Are stepfamilies on the decline?

According to official figures just released, over the last ten years there has been a dramatic decline in the number of households in Britain in which a stepmother or stepfather is bringing up children from their partner’s previous relationship.

The figures have been released by the Office for National Statistics and show that the number of stepfamilies, including unmarried and married parents, has dropped by 14 per cent in decade before the 2011 census. The number of stepfamilies in England and Wales has fallen from 631,000 in 2001 to 544,000 in 2011.

The same period also saw a huge rise in the birth rate with the total number of families with dependent children increasing by 150,000 to 4.3 million.
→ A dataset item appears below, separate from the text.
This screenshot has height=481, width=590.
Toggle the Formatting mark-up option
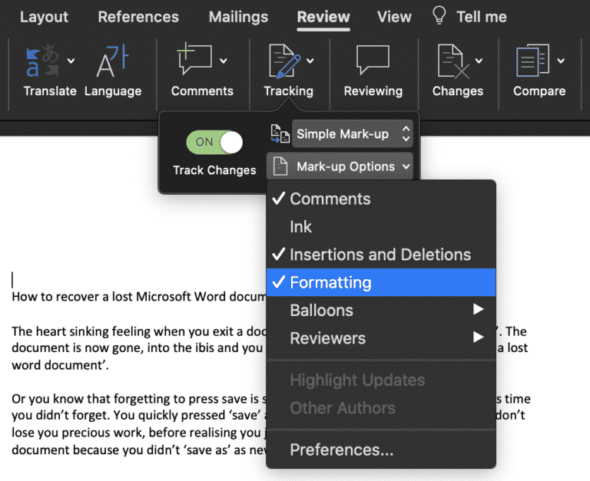point(330,282)
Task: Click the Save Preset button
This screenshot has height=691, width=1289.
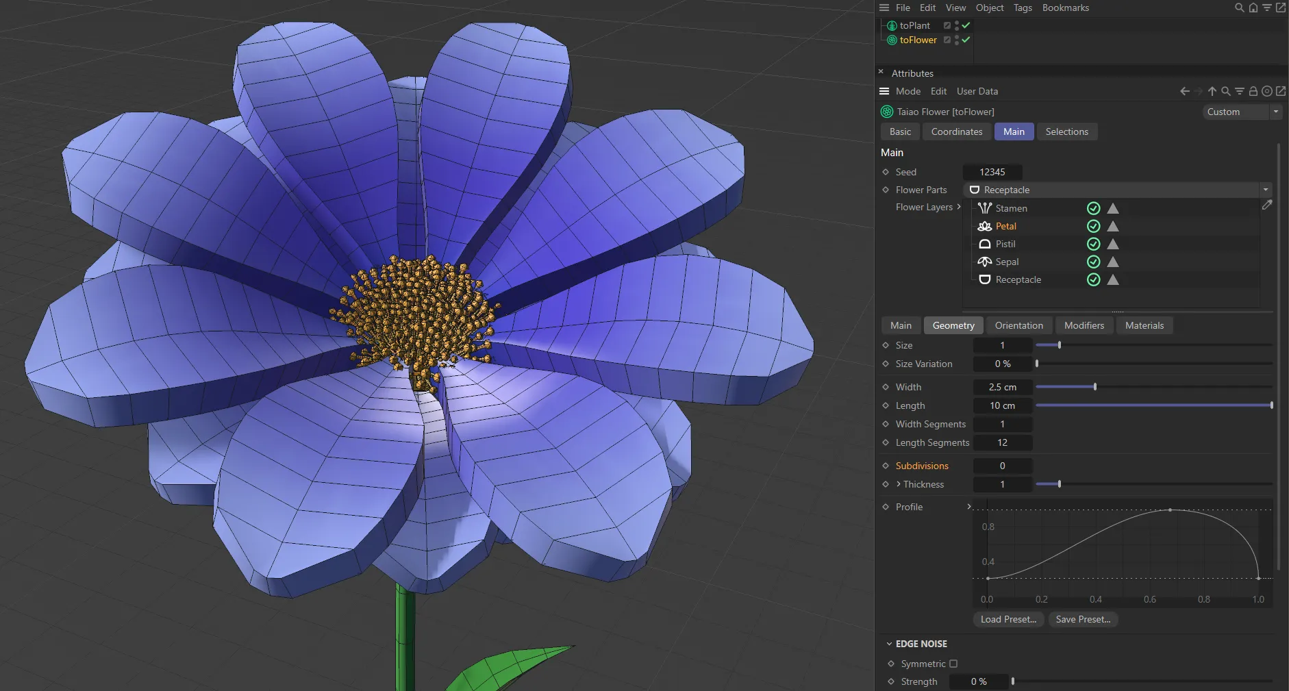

This fall in the number of stepfamilies has come despite claims the traditional nuclear family is in decline as a result of rising divorce rates, increasing numbers of cohabiting couples and same-sex couples having children.
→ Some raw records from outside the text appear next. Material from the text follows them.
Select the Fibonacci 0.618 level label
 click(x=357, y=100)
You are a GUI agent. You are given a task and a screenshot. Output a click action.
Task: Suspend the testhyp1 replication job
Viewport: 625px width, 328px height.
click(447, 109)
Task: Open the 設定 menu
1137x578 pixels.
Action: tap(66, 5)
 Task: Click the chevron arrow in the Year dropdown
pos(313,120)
Commenting on the figures, the Office for National Statistics said that there didn’t seem to be a clear explanation for the fall in stepfamilies but did suggest that it could be down to people having children later on in life, making them less likely to have children from past relationships.
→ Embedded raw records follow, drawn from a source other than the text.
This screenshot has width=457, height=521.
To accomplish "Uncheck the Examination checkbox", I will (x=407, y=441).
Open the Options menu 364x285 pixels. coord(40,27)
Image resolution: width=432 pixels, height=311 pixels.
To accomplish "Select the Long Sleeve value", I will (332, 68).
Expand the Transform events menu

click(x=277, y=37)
The ONS also suggest that although attitudes to marriage are becoming increasingly liberal, in the UK the traditional urge to settle down and start a family still remains strong.

It has been suggested by some commentators that many couples are making a deliberate choice to live apart due to disincentives in the benefits and tax system, whilst many divorce lawyers have said that the fall proves that parents are increasingly adopting a ‘once bitten, twice shy’ attitude to new relationships.

The majority of the changes seem to be down to the numbers of unmarried couples: the number of cohabiting couples bringing up children from a previous relationship – which means they are counted as stepfamilies – has fallen by 29 per cent to 203,000 during the last ten years. In contrast, the number of cohabiting couples who are bringing up just their own children has increased by 43 per cent.

The ONS made the following comment: “Possible factors include a rise in the average age at which women have their first baby.

This means that children are less likely to be born to younger couples who are more likely to break up.

This may lessen the chance of children becoming stepchildren later on.

Lone parents may be increasingly likely to have a partner who lives elsewhere. This partner may be a stepparent to the lone parent’s children while not living with them permanently.”